Publications

Cassan, Guilhem, Van Steenvoort, Milan (2021). Political regime and COVID 19 death rate: Efficient, biasing or simply different autocracies? An econometric analysis. SSM-Population Health, 16, 100912. doi

Abstract 'The difference in COVID 19 death rates across political regimes has caught a lot of attention. The “efficient autocracy” view suggests that autocracies may be more efficient at putting in place policies that contain COVID 19 spread. On the other hand, the “biasing autocracy” view underlines that autocracies may be under reporting their COVID 19 data. We use fixed effect panel regression methods to discriminate between the two sides of the debate. Our results present a more nuanced picture: once pre-determined characteristics of countries are accounted for, COVID 19 death rates equalize across political regimes during the first months of the pandemic, but remain largely different a year into the pandemic. This emphasizes that early differences across political regimes were mainly due to omitted variable bias, whereas later differences are likely due to data manipulation by autocracies. A year into the pandemic, we estimate that this data manipulation may have hidden approximately 400,000 deaths worldwide.'

Working Papers

Gender-biased fertility preferences may decrease fertility: evidence from a counterfactual analysis (with Guilhem Cassan)

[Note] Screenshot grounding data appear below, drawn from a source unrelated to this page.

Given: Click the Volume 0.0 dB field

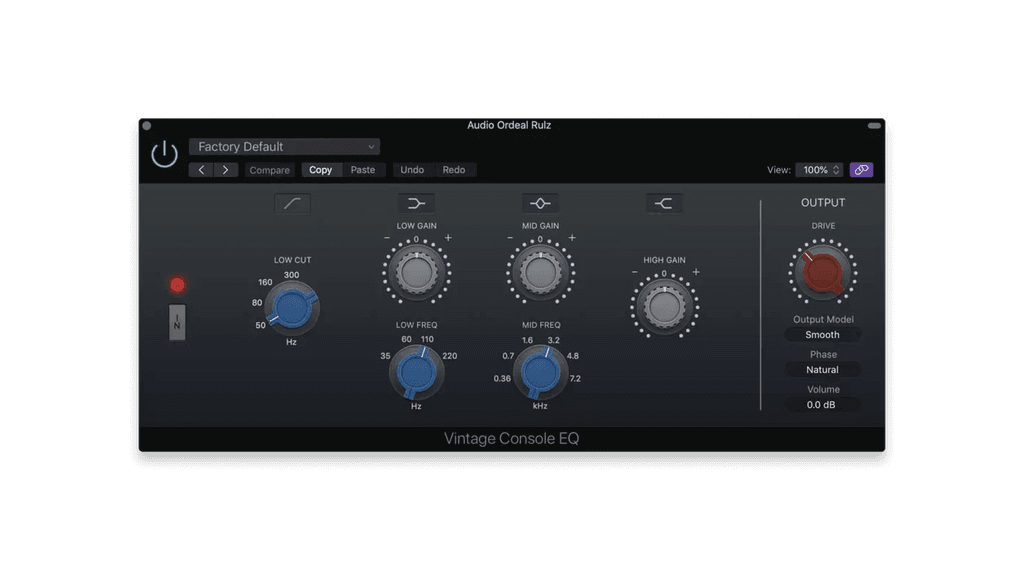Looking at the screenshot, I should pos(823,405).
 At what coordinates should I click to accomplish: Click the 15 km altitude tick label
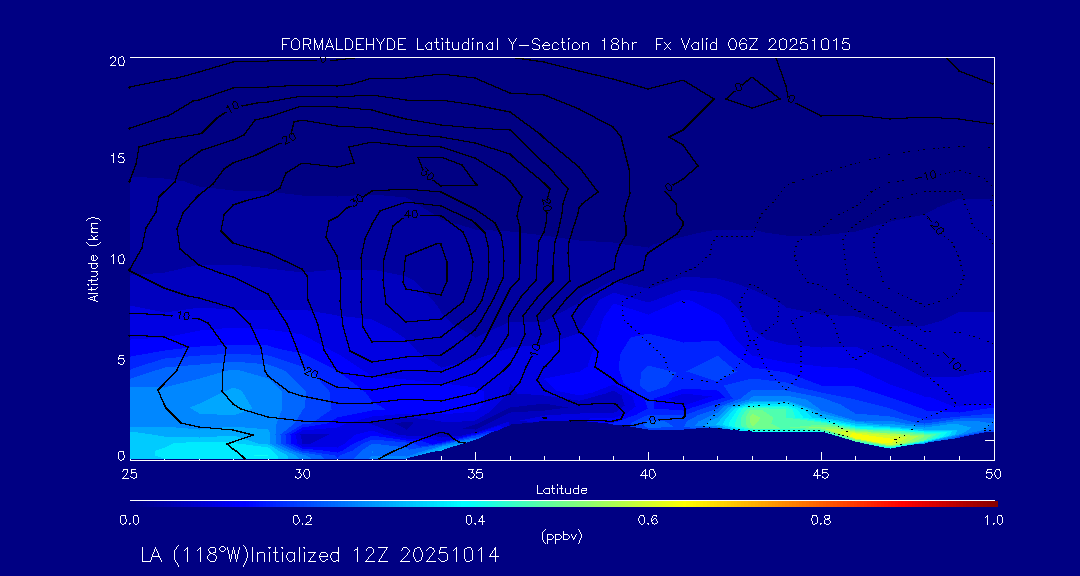point(116,158)
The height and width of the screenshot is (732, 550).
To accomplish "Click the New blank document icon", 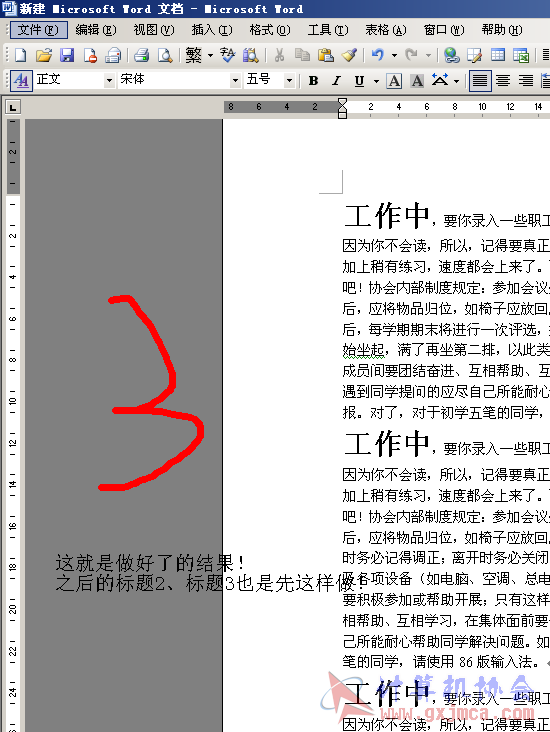I will (20, 55).
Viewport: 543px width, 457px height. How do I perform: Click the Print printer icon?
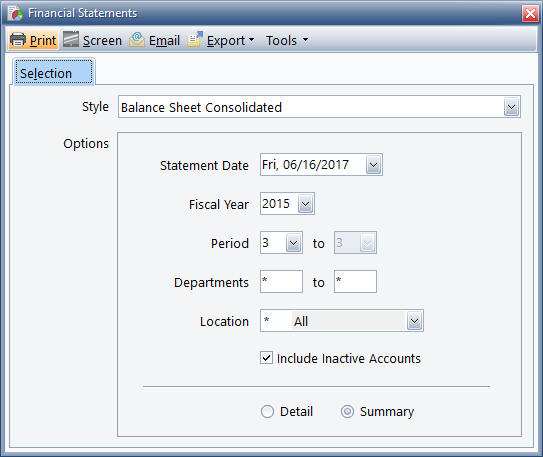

Abstract 'Population studies have argued that the slower transition from high to low fertility observed in certain countries could partly be explained by the presence of gender-biased fertility preferences, which are generally thought to increase excess fertility (i.e., fertility above the desired family size). A common approach to analyzing the impact of gender-biased preferences on excess fertility is to compare observed excess fertility under biased preferences to (unobserved) excess fertility if gender biases were to be removed from preferences. However, previous work often makes strict assumptions about fertility levels if preferences had not been gender-biased. Here, we show that removing gender biases does not necessarily imply a decline in excess fertility. Excess fertility may even increase when switching from biased to unbiased preferences. This results from the equivocal nature of unbiased fertility preferences. Illustrating our theoretical framework using Indian data, we estimate that, depending on the definition of unbiased preferences, excess fertility would be 23% higher or 15% lower due to the presence of biased preferences. This paper thus provides a better understanding of excess fertility implications when societies transition from biased toward unbiased fertility preferences.'


Support for refugees declines when helping groups are asymmetric (with Hannes Rusch, Robert Böhm, and Paul A.M. van Lange)

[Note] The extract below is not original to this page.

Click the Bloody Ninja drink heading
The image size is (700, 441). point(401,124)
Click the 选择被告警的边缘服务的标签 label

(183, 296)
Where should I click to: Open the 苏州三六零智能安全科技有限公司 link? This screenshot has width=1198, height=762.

Abstract 'Supporting refugees along their migration journeys involves multiple groups of citizens, which often differ in their ability to provide help. To study how such heterogeneity causally affects citizens’ willingness to help refugees, we utilize a framed economic game in which two groups of four citizen players (n = 910) decide about helping a passive refugee player (n = 114). One group of citizens (early-positioned) makes their decisions before the other group of citizens (late-positioned). We implement unequal abilities to help by systematically varying the endowment of the two groups (low vs. high). Our results suggest that unequal endowments between groups lead early-positioned groups to help less, irrespective of those groups’ own endowments. Similarly, late-positioned groups with low endowment help less. Our study contributes to the literature on the determinants of collective support for refugees and provides new insights on altruistic behavior in asymmetrical groups.'


Where familiarity breeds less contempt: Political and economic effects of refugee reception show substantial local variation (with Tim Friehe and Hannes Rusch)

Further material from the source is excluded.